__Instructions to follow__.
Please copy the data from the line with "Click the Services cube icon in sidebar" to the line with "click(x=17, y=327)", both lines included, and leave the pictures out.

__Rows__.
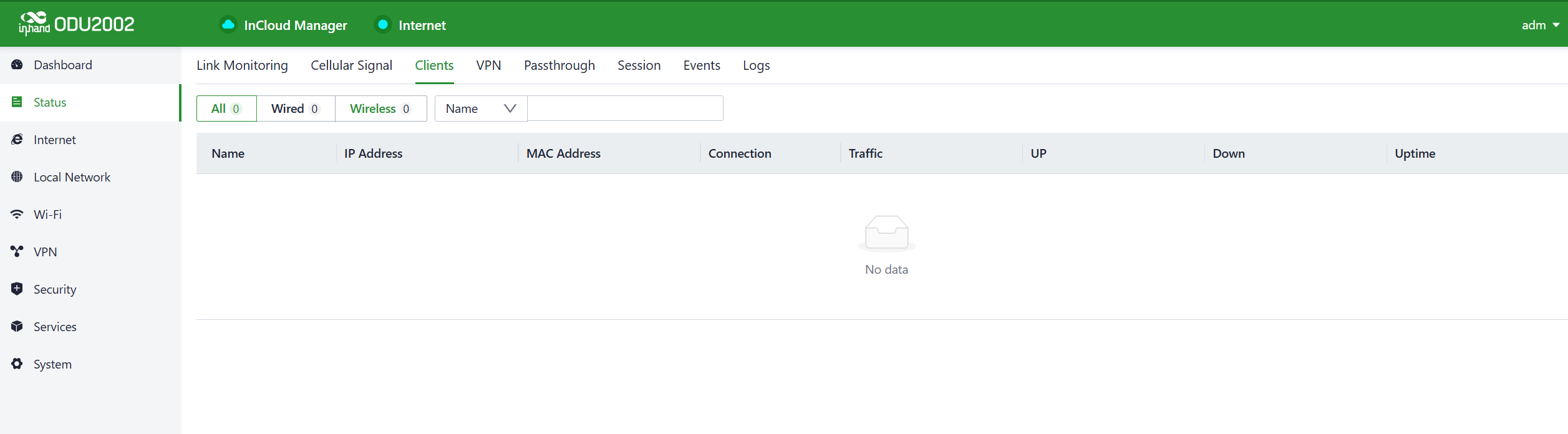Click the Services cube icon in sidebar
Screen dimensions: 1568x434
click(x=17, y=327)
--
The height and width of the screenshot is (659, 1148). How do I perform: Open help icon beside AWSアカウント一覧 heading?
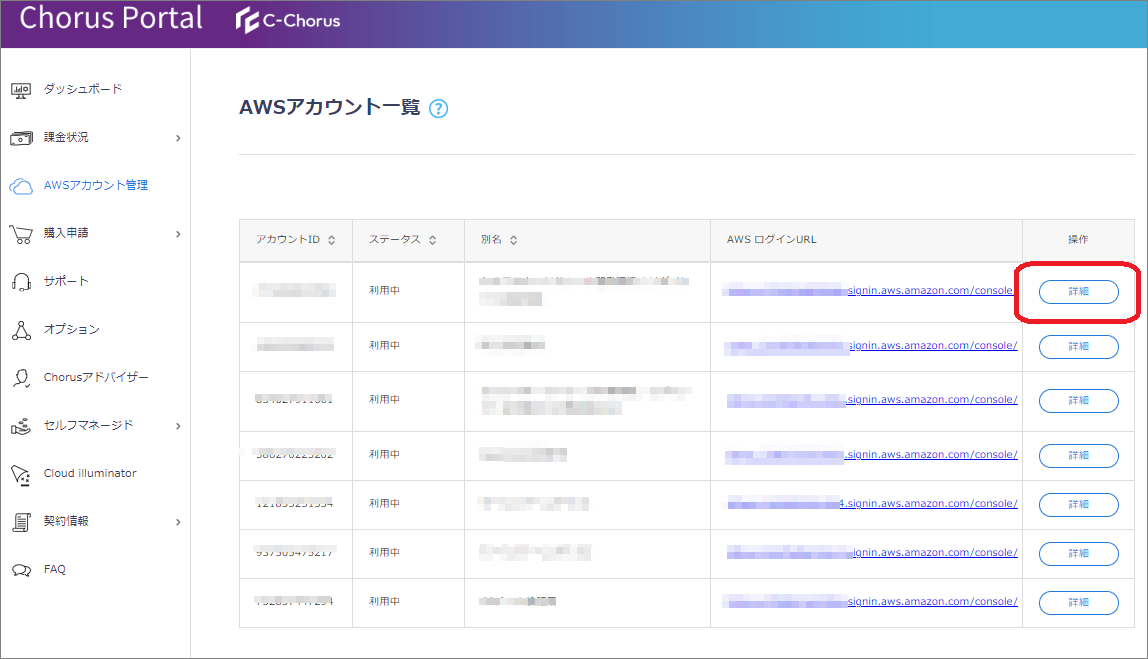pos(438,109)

__Correct response__.
Click the Services cube icon in sidebar
Screen dimensions: 1568x434
click(x=17, y=327)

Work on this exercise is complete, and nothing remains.